* [WHAT IS NEEDED] Restate every record that follows, keeping it exact.

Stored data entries

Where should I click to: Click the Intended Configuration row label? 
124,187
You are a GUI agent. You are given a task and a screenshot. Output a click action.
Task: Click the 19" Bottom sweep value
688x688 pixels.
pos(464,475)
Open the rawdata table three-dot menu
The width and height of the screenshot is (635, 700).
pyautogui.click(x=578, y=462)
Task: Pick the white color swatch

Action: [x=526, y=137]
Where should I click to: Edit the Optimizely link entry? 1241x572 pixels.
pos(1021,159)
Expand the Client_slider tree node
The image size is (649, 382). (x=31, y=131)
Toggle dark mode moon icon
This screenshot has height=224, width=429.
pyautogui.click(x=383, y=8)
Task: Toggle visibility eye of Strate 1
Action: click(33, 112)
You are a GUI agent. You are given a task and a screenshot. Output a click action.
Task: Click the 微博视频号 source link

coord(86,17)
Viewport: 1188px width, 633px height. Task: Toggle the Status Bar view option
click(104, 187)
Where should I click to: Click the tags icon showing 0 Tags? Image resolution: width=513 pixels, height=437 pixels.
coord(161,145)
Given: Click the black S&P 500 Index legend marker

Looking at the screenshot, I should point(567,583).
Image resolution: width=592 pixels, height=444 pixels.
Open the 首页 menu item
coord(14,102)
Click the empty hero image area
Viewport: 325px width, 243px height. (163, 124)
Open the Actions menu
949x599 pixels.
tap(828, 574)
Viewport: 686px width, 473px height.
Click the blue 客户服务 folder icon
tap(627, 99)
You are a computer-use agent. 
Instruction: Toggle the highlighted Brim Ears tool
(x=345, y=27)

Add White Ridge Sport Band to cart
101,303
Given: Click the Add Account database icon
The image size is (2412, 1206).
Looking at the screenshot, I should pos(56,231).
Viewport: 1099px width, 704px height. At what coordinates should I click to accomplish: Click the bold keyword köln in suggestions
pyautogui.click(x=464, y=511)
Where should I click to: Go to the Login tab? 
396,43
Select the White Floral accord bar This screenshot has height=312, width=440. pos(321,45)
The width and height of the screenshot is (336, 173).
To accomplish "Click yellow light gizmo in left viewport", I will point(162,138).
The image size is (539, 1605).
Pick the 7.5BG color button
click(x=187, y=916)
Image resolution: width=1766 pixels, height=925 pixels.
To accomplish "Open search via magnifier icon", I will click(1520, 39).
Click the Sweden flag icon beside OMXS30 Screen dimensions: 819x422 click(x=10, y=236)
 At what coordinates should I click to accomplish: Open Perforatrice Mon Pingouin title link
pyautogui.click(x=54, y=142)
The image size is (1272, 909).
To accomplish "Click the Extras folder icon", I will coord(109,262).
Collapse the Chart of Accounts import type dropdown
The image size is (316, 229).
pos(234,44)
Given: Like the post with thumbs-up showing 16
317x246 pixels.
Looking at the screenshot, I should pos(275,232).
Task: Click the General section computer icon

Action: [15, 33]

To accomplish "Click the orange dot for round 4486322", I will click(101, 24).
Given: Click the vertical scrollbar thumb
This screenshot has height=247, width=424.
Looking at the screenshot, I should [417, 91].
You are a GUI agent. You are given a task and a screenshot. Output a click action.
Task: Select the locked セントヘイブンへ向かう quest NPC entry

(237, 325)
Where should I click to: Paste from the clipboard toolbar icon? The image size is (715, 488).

* [SOLUTION TO THIS TASK]
Where should I click to: Click the Intended Configuration row label? 
124,187
You are a GUI agent. You are given a task and a screenshot. Output a click action.
Task: Click the 19" Bottom sweep value
688x688 pixels.
pos(464,475)
Open the rawdata table three-dot menu
The width and height of the screenshot is (635, 700).
pyautogui.click(x=578, y=462)
Task: Pick the white color swatch

Action: [x=526, y=137]
Where should I click to: Edit the Optimizely link entry? 1241x572 pixels.
pos(1021,159)
Expand the Client_slider tree node
The image size is (649, 382). (x=31, y=131)
Toggle dark mode moon icon
This screenshot has height=224, width=429.
pyautogui.click(x=383, y=8)
Task: Toggle visibility eye of Strate 1
Action: click(33, 112)
You are a GUI agent. You are given a task and a screenshot. Output a click action.
Task: Click the 微博视频号 source link

coord(86,17)
Viewport: 1188px width, 633px height. Task: Toggle the Status Bar view option
click(104, 187)
Where should I click to: Click the tags icon showing 0 Tags? Image resolution: width=513 pixels, height=437 pixels.
coord(161,145)
Given: Click the black S&P 500 Index legend marker

Looking at the screenshot, I should point(567,583).
Image resolution: width=592 pixels, height=444 pixels.
Open the 首页 menu item
coord(14,102)
Click the empty hero image area
Viewport: 325px width, 243px height. (163, 124)
Open the Actions menu
949x599 pixels.
tap(828, 574)
Viewport: 686px width, 473px height.
Click the blue 客户服务 folder icon
tap(627, 99)
You are a computer-use agent. 
Instruction: Toggle the highlighted Brim Ears tool
(x=345, y=27)

Add White Ridge Sport Band to cart
101,303
Given: Click the Add Account database icon
The image size is (2412, 1206).
Looking at the screenshot, I should pos(56,231).
Viewport: 1099px width, 704px height. At what coordinates should I click to accomplish: Click the bold keyword köln in suggestions
pyautogui.click(x=464, y=511)
Where should I click to: Go to the Login tab? 
396,43
Select the White Floral accord bar This screenshot has height=312, width=440. pos(321,45)
The width and height of the screenshot is (336, 173).
To accomplish "Click yellow light gizmo in left viewport", I will point(162,138).
The image size is (539, 1605).
Pick the 7.5BG color button
click(x=187, y=916)
Image resolution: width=1766 pixels, height=925 pixels.
To accomplish "Open search via magnifier icon", I will click(1520, 39).
Click the Sweden flag icon beside OMXS30 Screen dimensions: 819x422 click(x=10, y=236)
 At what coordinates should I click to accomplish: Open Perforatrice Mon Pingouin title link
pyautogui.click(x=54, y=142)
The image size is (1272, 909).
To accomplish "Click the Extras folder icon", I will coord(109,262).
Collapse the Chart of Accounts import type dropdown
The image size is (316, 229).
pos(234,44)
Given: Like the post with thumbs-up showing 16
317x246 pixels.
Looking at the screenshot, I should pos(275,232).
Task: Click the General section computer icon

Action: [15, 33]

To accomplish "Click the orange dot for round 4486322", I will click(101, 24).
Given: Click the vertical scrollbar thumb
This screenshot has height=247, width=424.
Looking at the screenshot, I should [417, 91].
You are a GUI agent. You are given a task and a screenshot. Output a click action.
Task: Select the locked セントヘイブンへ向かう quest NPC entry

(237, 325)
Where should I click to: Paste from the clipboard toolbar icon? The image size is (715, 488).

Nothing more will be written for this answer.